──────── Study text ────────

The Jilin Quintuplets

(Liaoning News Channel)  February 8, 2005.

In April 2004, Ms. Guo of Shenyang became pregnant.  After a few months, she began to gain weight rapidly.  In six months' time, she had reached 70 kilograms in body weight.  She went for a medical check-up and found out that she was carrying triplets.  On February 1, 2005, 95-kilogram Ms. Guo delivered one boy and two girls just in time for the Chinese News Year.


The above piece of news was widely reported at the time.  Clearly, there was a news market for triplets (or even larger teams).  So here we have the latest record breaker:

(Beijing News)  June 12, 2006.

The "Super Pregnant Woman" from Songyuan city, Jilin province has waist length 1.75 meters, or 8 millimeters longer than her height.  In Ningjiang of Songyuan city, a pregnant woman had a waist as thick as a fully pregnant woman.  She went to a hospital for a check-up and was told that she was carrying triplets.  In another check-up two months later, she was told that she was carrying quintuplets.

Here are the photographs:

(Dayoo, Sina, Sohu)

──────── Dataset content ────────

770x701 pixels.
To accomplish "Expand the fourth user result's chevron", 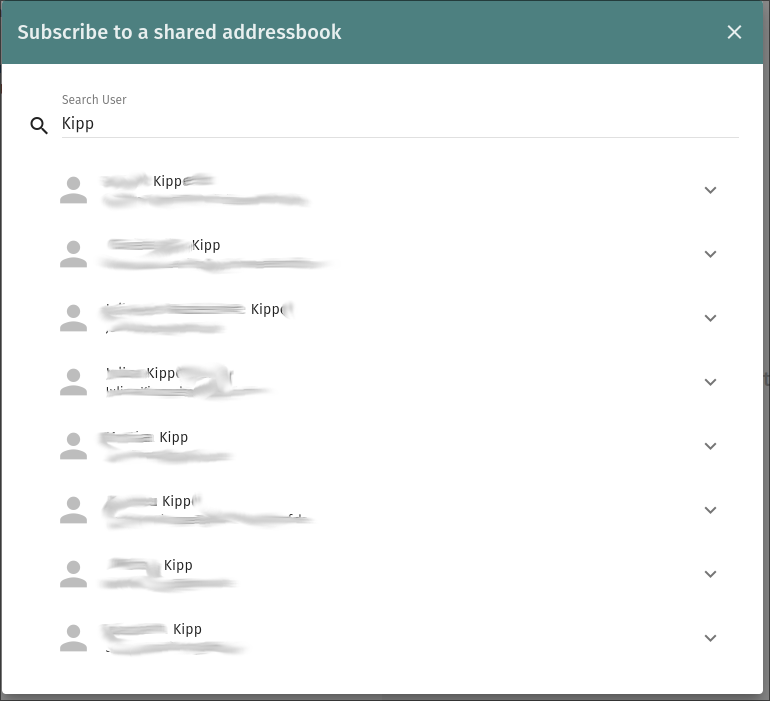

────────
──────── Dataset content ────────

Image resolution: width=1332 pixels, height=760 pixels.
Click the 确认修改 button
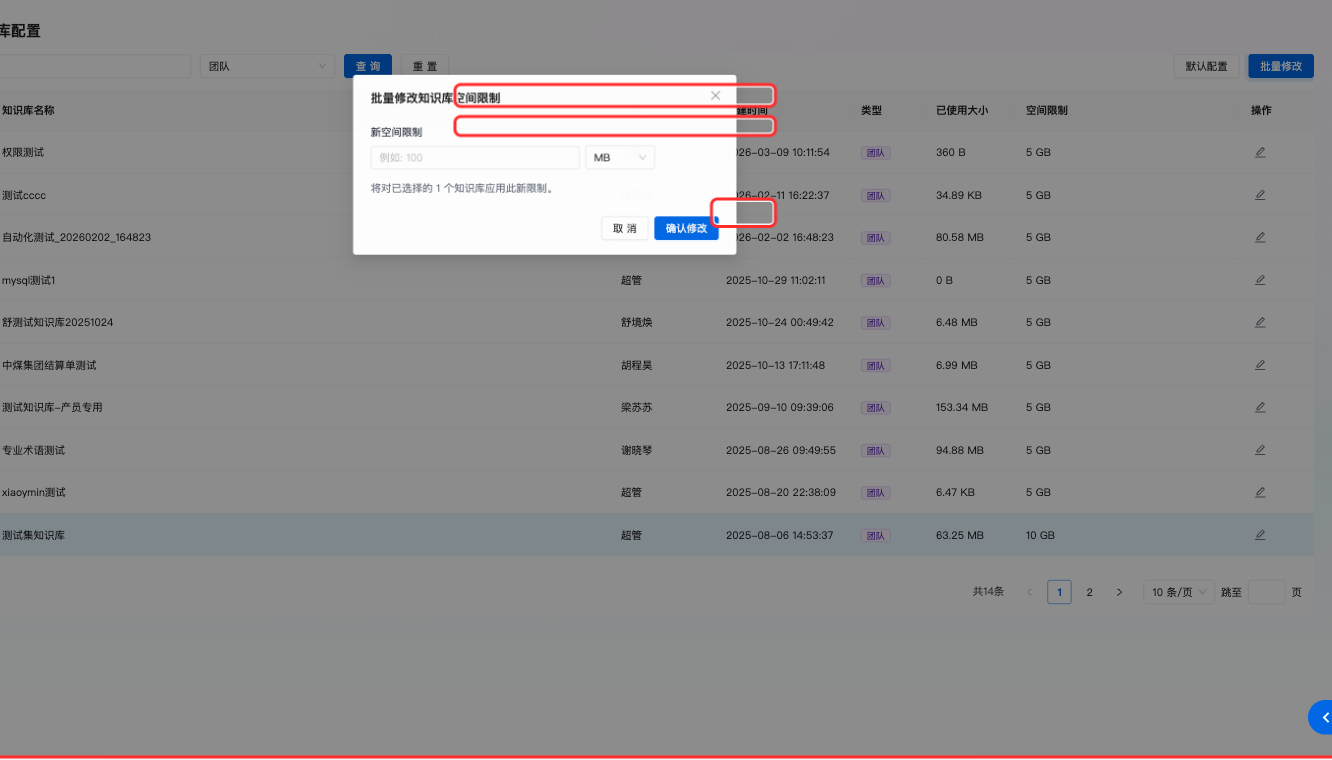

────────
──────── Dataset content ────────

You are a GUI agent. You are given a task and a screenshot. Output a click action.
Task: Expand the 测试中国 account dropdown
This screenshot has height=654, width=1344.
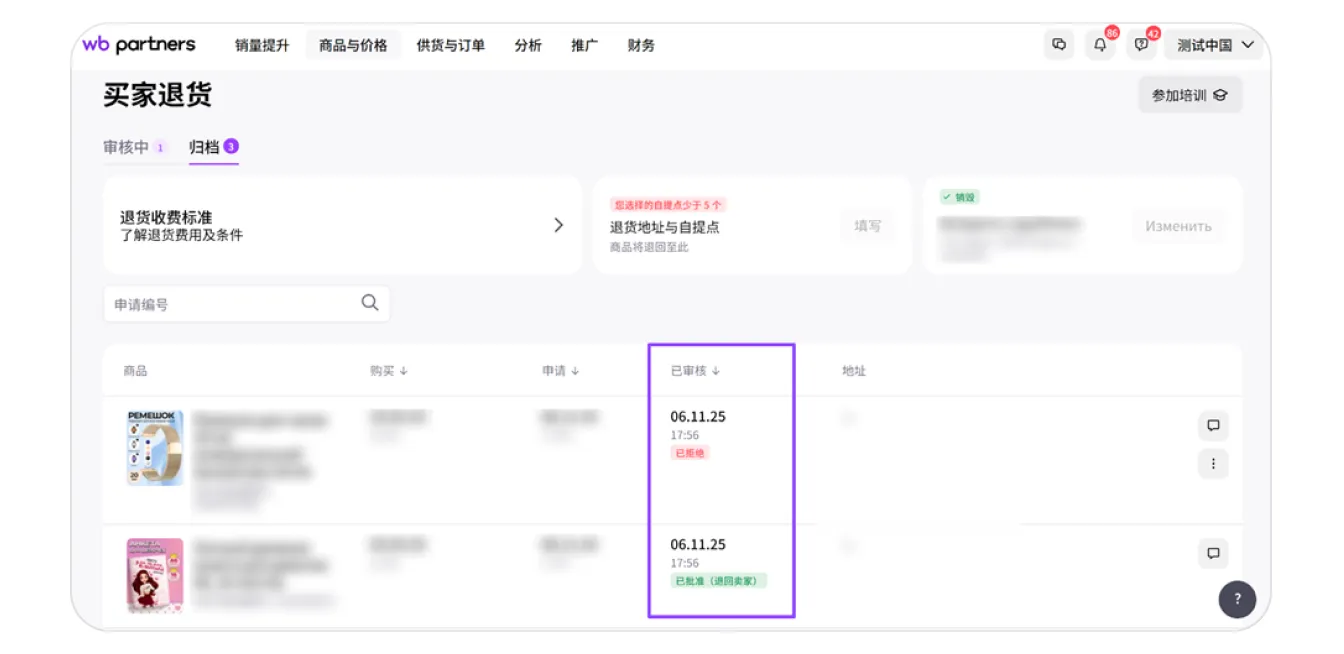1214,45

────────

**Required action A:** Retype the Jilin quintuplets text between "The above piece" and "(Dayoo, Sina, Sohu)", inclusive.
**Required action B:** Write what comes next in the Jilin quintuplets text, picking up after its final line.
The entries play no part in what follows and can be set aside.

**Response area A:**
The above piece of news was widely reported at the time.  Clearly, there was a news market for triplets (or even larger teams).  So here we have the latest record breaker:

(Beijing News)  June 12, 2006.

The "Super Pregnant Woman" from Songyuan city, Jilin province has waist length 1.75 meters, or 8 millimeters longer than her height.  In Ningjiang of Songyuan city, a pregnant woman had a waist as thick as a fully pregnant woman.  She went to a hospital for a check-up and was told that she was carrying triplets.  In another check-up two months later, she was told that she was carrying quintuplets.

Here are the photographs:

(Dayoo, Sina, Sohu)

**Response area B:**
After netizens read the report and saw the photos, some of them were dubious and others were downright certain that this was faked.  Netizens point out: from the photographs, the pregnant woman did not look stressed with such a large belly.  She seemed to be able to move around upright without any sign of being forced to tilt forwards or sagged downwards.  Instead, she stood there to have her waist measured with ease.  According to newspaper accounts and medical histories of quintuplets, the woman should be exhibiting signs such as swelling in the limbs, difficult in breathing, lack of mobility, deterioration in the functioning of the heart, lungs and kidneys, etc.  She should not be able to stand, sit or even lie down flat; she should be stuck leaning sideways in bed.  One netizen outright questioned whether the woman had stuffed something underneath her clothes.

Nevertheless, the media were on a roll.  On June 13, the reports were about "how she stretched and tore a dozen dresses already."  On June 14, the reports were about "a family conference to decide whether she should go to Changchun to await delivery" or the even better "Mother of quintuplets eats with her belly serving as the dinner table."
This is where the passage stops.